Qué rubros explican la caída
El punto más sobresaliente es el desempeño del Impuesto sobre la Renta (ISR). En los primeros cinco meses del año la recaudación por ISR sumó 1.3 billones de pesos, cifra que quedó 72,433 millones de pesos por debajo de lo programado en el calendario mensual, lo que equivale a una baja de 5.8% frente a las metas.
“La recaudación tributaria se vio favorecida por la resiliencia del consumo de los hogares, que impulsó mayores ingresos por IVA, IEPS e impuestos a las importaciones, compensando parcialmente la menor captación asociada al ISR”
En efecto, no todos los componentes mostraron debilidad: el Impuesto al Valor Agregado (IVA) creció 3.3% y el Impuesto Especial sobre Producción y Servicios (IEPS) avanzó 6.9%, apoyados por la persistencia del consumo. Sin embargo, estas alzas no alcanzaron para neutralizar la caída del ISR.
Impactos y riesgos para la política fiscal
La menor recaudación complica la estrategia de Hacienda porque los ingresos tributarios son la principal fuente de financiamiento del gasto público. Además, el informe advierte que factores externos y coyunturales presionaron otros rubros: los ingresos petroleros registraron una contracción del 3.2%, afectando la disponibilidad de recursos en un sector que tradicionalmente financia inversiones y transferencias.

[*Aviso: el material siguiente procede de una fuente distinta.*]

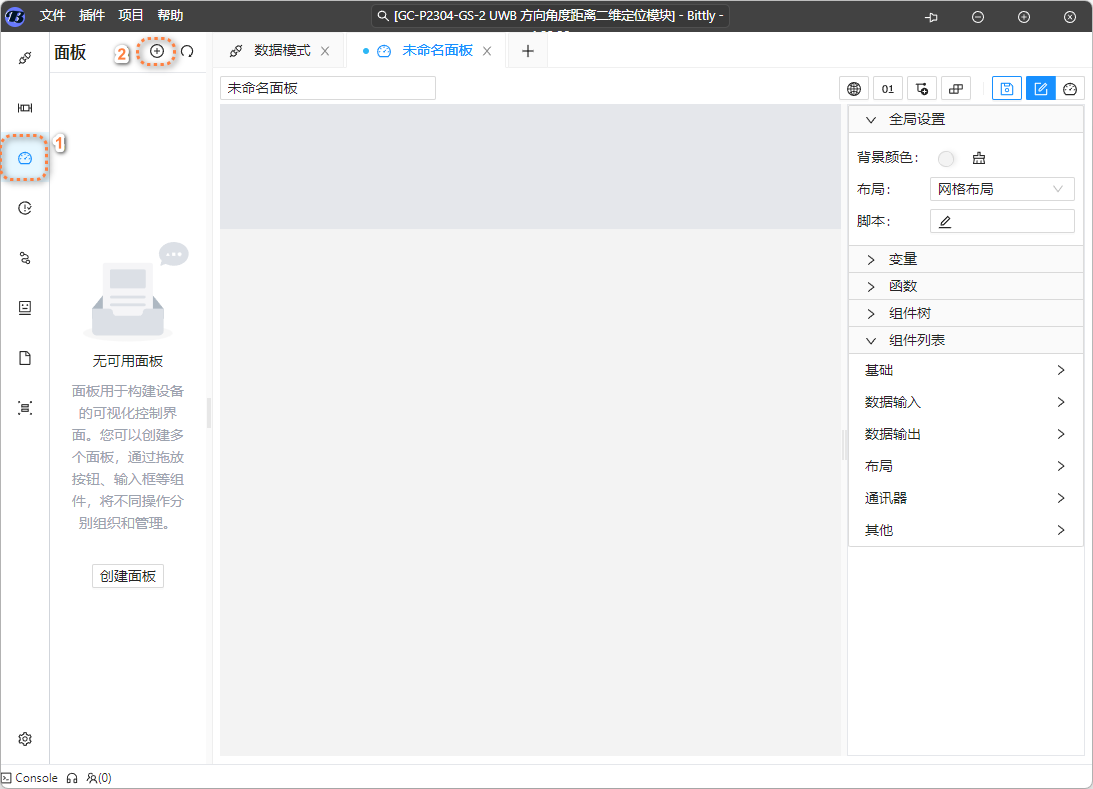Image resolution: width=1093 pixels, height=789 pixels.
Task: Switch to panel run dashboard mode
Action: [x=1070, y=88]
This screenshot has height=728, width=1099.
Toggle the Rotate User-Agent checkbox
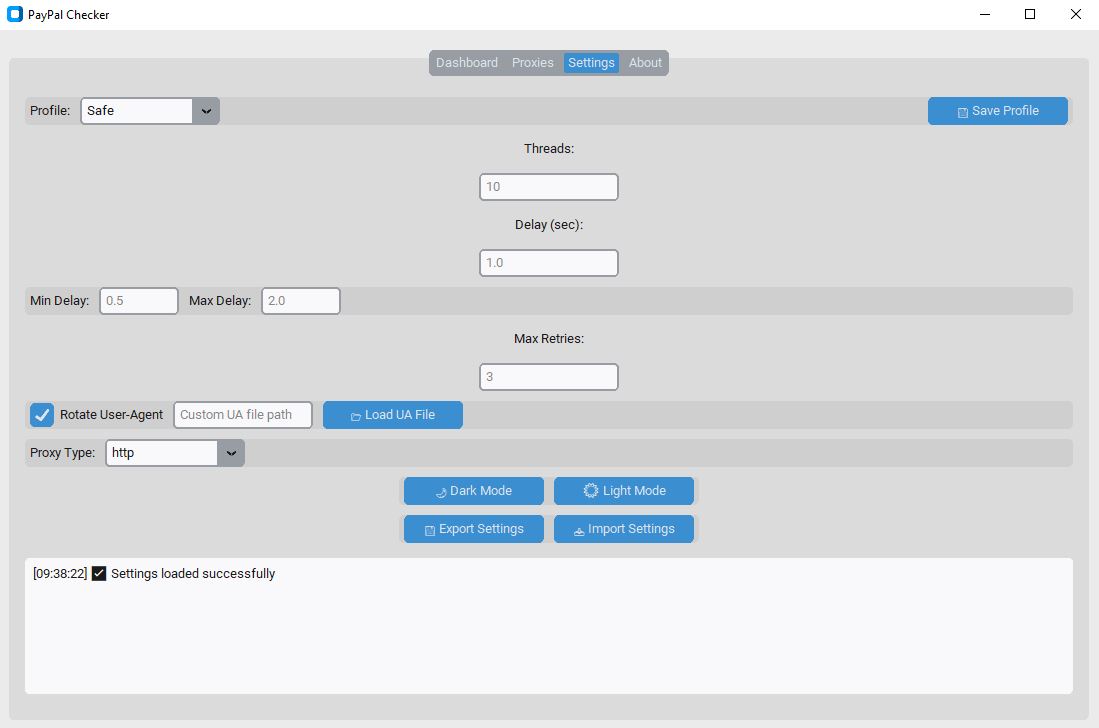42,415
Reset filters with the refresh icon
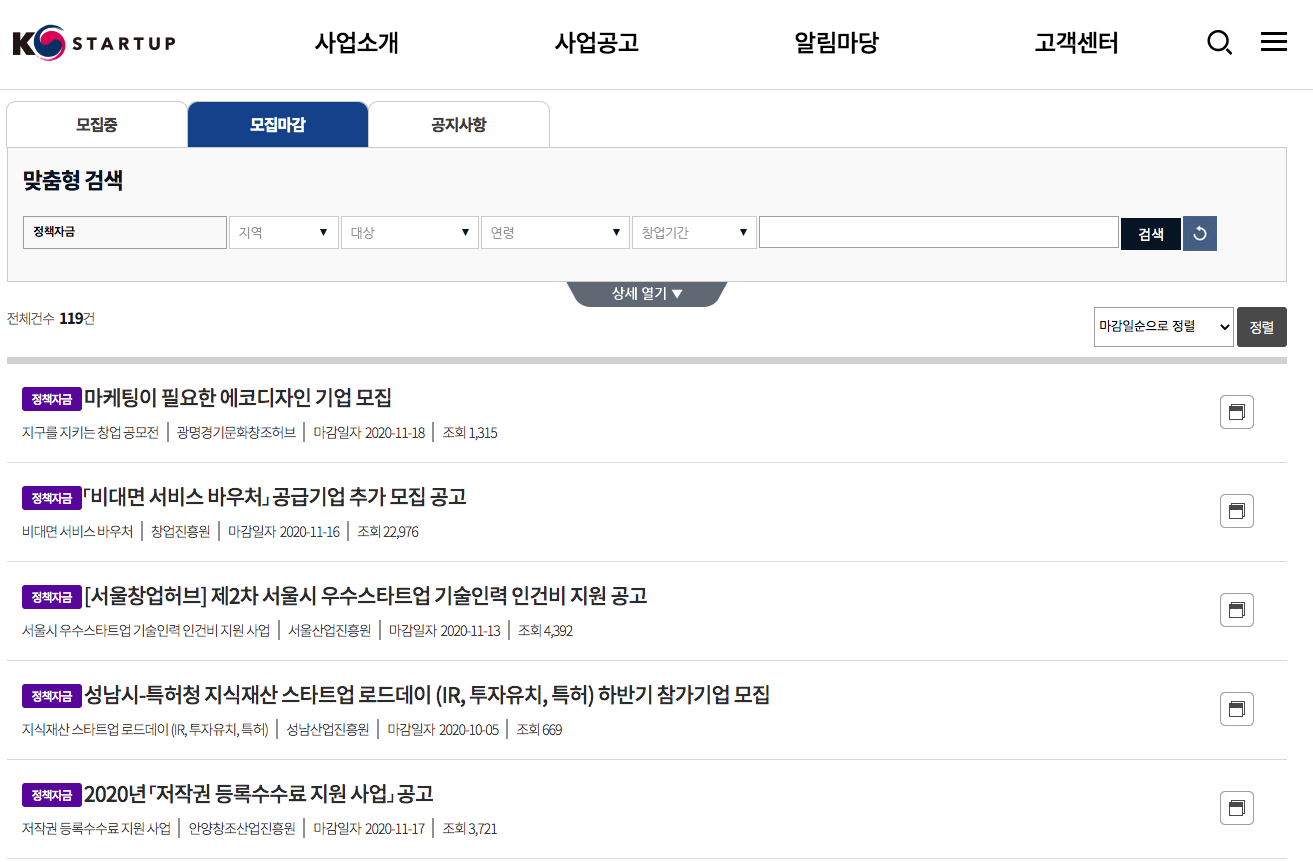The image size is (1313, 862). pyautogui.click(x=1199, y=232)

- Menor ISR reduce la capacidad de financiar gasto programable.
- Aumento del IVA y IEPS muestra resiliencia del consumo, pero es insuficiente para compensar.
- Caída en ingresos petroleros resta otro soporte fiscal relevante.
Para vecinos y comerciantes esto se traduce en dos consecuencias inmediatas: menos margen para nuevos programas sociales o inversiones públicas sin elevar el déficit, y mayor probabilidad de ajustes en prioridades de gasto si la tendencia persiste. A mediano plazo, Hacienda podría verse obligada a combinar medidas para cerrar la brecha, como contener gastos, reasignar partidas o confiar en dinamizadores de la recaudación como la formalización laboral y el crecimiento del empleo remunerado que impulsa IVA e IEPS.
| Rubros | Variación o monto |
|---|---|
| Ingresos tributarios (ene-may) | -1.4% (2.4 billones de pesos) |
| Ingresos totales sector público | -1.8% |
| ISR | 1.3 billones; -72,433 mdp vs programado (-5.8%) |
| IVA | +3.3% |
| IEPS | +6.9% |
| Ingresos petroleros | -3.2% |
En síntesis, la llamada "primavera fiscal" del Gobierno muestra fisuras: mientras el consumo sostiene algunos impuestos, la caída del ISR y la menor aportación petrolera reducen el colchón financiero. La Secretaría de Hacienda enfrentará el reto de ajustar la estrategia presupuestaria sin sacrificar la estabilidad macroeconómica ni el financiamiento de prioridades sociales.